Data shown
Start of Block

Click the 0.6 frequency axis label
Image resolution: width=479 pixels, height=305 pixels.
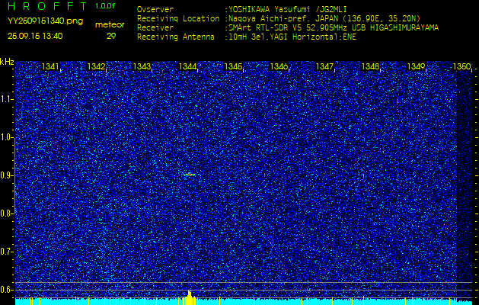point(7,289)
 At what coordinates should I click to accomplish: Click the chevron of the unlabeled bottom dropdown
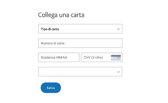pos(118,72)
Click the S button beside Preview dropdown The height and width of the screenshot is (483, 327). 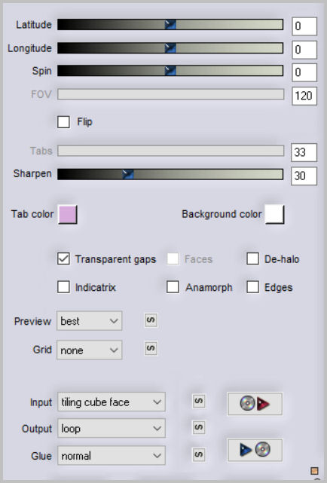151,320
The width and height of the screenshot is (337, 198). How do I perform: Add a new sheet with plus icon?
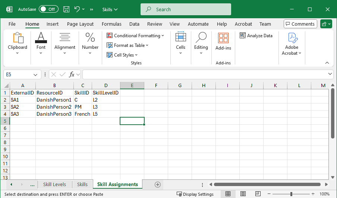pos(158,185)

End of Block

Work required
Set down word for word every line from the one containing "The width and" through the last line of the records above, both ends included. Leave out the pictures.

Response to this exercise
The width and height of the screenshot is (337, 198). How do I perform: Add a new sheet with plus icon?
pos(158,185)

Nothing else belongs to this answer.